The complainant said that the newspapers had obtained the information through the unauthorised removal of documents relating to the patient. There had been no possible risk to the public at the time the article was published (given that the patient had been returned to the facility) and, as such, the publication of the information could not be justified in the public interest. The article had also inaccurately referred to the content of one of the documents, attributing to a named source the view that the patient was not suitable for residential care (when in fact he had ascribed that view to "some partners") and suggesting that the reference to the patient's suitability for residential care would apply to the facility in question, which was not the case.

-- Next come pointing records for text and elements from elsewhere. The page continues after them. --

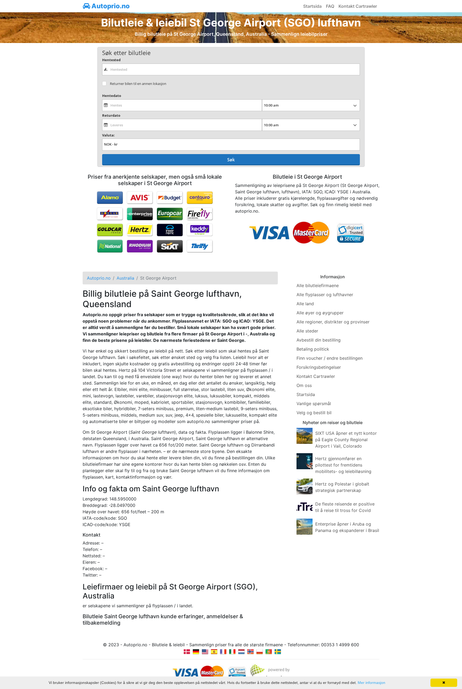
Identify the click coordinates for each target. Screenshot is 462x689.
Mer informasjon (371, 682)
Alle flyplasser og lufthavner (325, 294)
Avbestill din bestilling (319, 340)
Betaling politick (313, 349)
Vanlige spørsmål (314, 403)
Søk (231, 160)
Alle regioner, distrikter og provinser (333, 321)
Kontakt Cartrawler (357, 6)
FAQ (330, 6)
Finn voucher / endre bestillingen (330, 358)
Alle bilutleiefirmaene (318, 285)
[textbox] (231, 69)
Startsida (312, 6)
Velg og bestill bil (314, 412)
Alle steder (307, 331)
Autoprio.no (110, 6)
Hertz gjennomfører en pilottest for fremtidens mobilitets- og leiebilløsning (343, 465)
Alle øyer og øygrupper (320, 312)
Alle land (305, 303)
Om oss (304, 385)
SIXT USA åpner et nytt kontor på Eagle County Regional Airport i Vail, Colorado (346, 439)
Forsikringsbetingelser (319, 367)
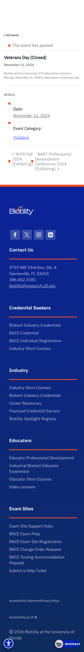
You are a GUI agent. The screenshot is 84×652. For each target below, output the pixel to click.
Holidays (21, 137)
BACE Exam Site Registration (35, 541)
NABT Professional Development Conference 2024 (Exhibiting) (53, 161)
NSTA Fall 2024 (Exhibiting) (22, 159)
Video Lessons (22, 487)
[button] (8, 643)
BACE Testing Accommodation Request (36, 559)
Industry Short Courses (30, 348)
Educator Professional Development (41, 458)
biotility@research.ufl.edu (32, 285)
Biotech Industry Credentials (35, 325)
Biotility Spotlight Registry (32, 418)
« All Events (11, 35)
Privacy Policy (50, 601)
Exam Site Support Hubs (31, 526)
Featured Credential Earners (34, 411)
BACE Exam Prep (24, 533)
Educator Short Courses (30, 479)
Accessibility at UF (21, 617)
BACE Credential (24, 333)
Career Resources (25, 403)
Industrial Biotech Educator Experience (34, 468)
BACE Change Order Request (35, 549)
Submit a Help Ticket (28, 570)
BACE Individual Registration (35, 340)
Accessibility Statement (25, 601)
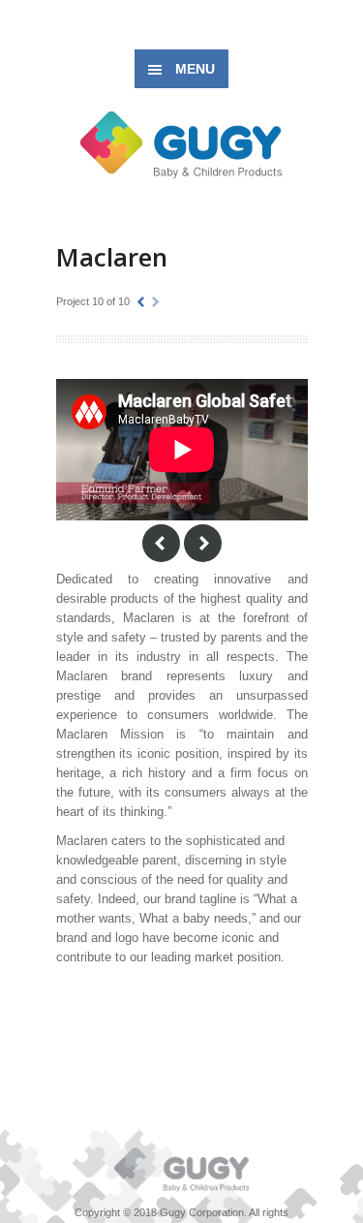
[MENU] (332, 29)
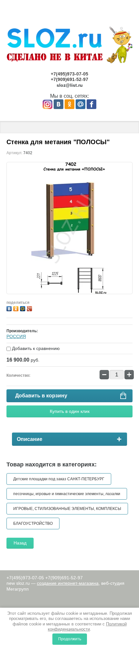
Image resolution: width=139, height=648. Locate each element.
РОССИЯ (16, 336)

The newspapers said that they had not physically removed any documents from the hospital; rather, they had received the information from an anonymous informant following the publication of the original story. There was no suggestion that subterfuge had been used to obtain it. Given that they had unknowingly misled their own readers when publishing an assurance that the patient had posed no danger to the public, they had a duty to inform their readers of the position accordingly, which could only be done with reference to the contents of the documents. Furthermore, the article raised an issue of clear public interest. The public was entitled to know the views of doctors and the police as to the potential danger posed by the patient, regardless of whether he had returned to the hospital. The fact that the patient had gone missing was a serious concern locally, and three MPs had commented critically about what had happened.

The newspapers said that the claims of inaccuracy were slight. There was nothing to substantiate the interpretation that it had not referred accurately to the type of facility in question, which, on its own website, said that it was an ordinary residential facility with an "enhanced low secure setting". The newspapers were willing to publish a letter from the complainant.

Decision:
Not Upheld

Adjudication:

There is a distinction to be made between a newspaper seeking to obtain confidential information using subterfuge and it being provided with material in an unsolicited manner. On this occasion, the newspaper had not actively sought the information in relation to the patient, which had been leaked anonymously. However, the material had been provided without authorisation and the newspaper had made use of it in the article. In such an instance, the newspaper had to demonstrate a sufficient public interest justification for publishing the information.

The Commission was strongly of the view that the publication of the information was justified in the public interest. The unsupervised presence in the community of an individual who had been described in the terms outlined in the documents, and had been compulsorily admitted into care, was a legitimate subject to be reported. It did not cease to be relevant simply because the patient had been readmitted, not least owing to the fact that the patient had absconded on numerous occasions and that his absence raised serious concerns about policy and practice in the facility. Three local MPs had specifically voiced these concerns in the published article. There was no breach of Clause 10.

The complaints under Clause 1 were relatively minor matters, which would not have misled readers in any significant way, or in such a manner which would raise a breach of the Code. The Commission welcomed the offer of a letter for publication, which adequately addressed the concerns raised by the complainant.